WORK ORDER: Could you echo the records word for word, from the start of the records through the line containing "legend-item: Скоріше чи", leaving the pictures out?
══════════
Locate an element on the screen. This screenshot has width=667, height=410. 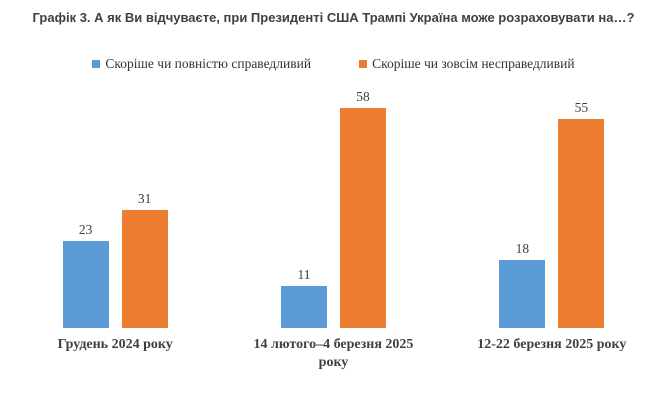
legend-item: Скоріше чи зовсім несправедливий is located at coordinates (467, 64).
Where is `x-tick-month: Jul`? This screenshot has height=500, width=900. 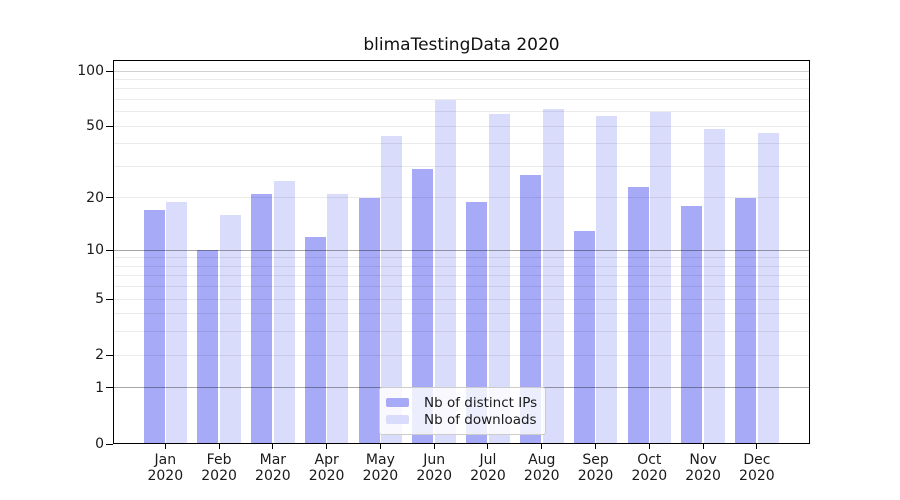 x-tick-month: Jul is located at coordinates (488, 460).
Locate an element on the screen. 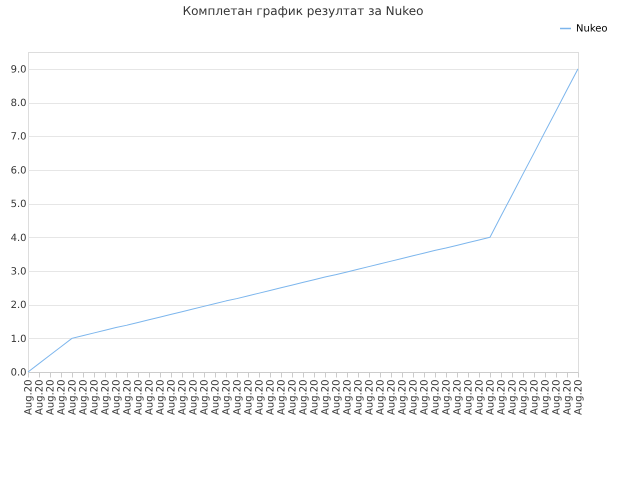 This screenshot has height=480, width=640. y-tick-label: 8.0 is located at coordinates (18, 104).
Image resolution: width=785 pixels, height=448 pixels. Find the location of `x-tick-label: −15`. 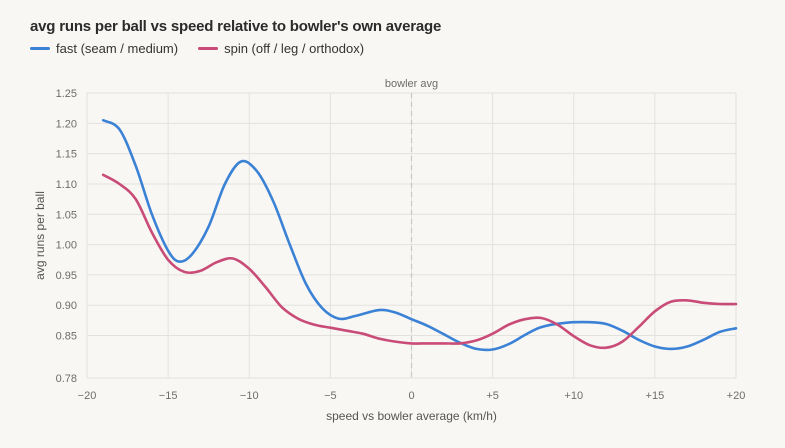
══════════
RESULT OF THE EXERCISE:
Locate an element on the screen. This screenshot has width=667, height=410. 
legend-item: Скоріше чи зовсім несправедливий is located at coordinates (467, 64).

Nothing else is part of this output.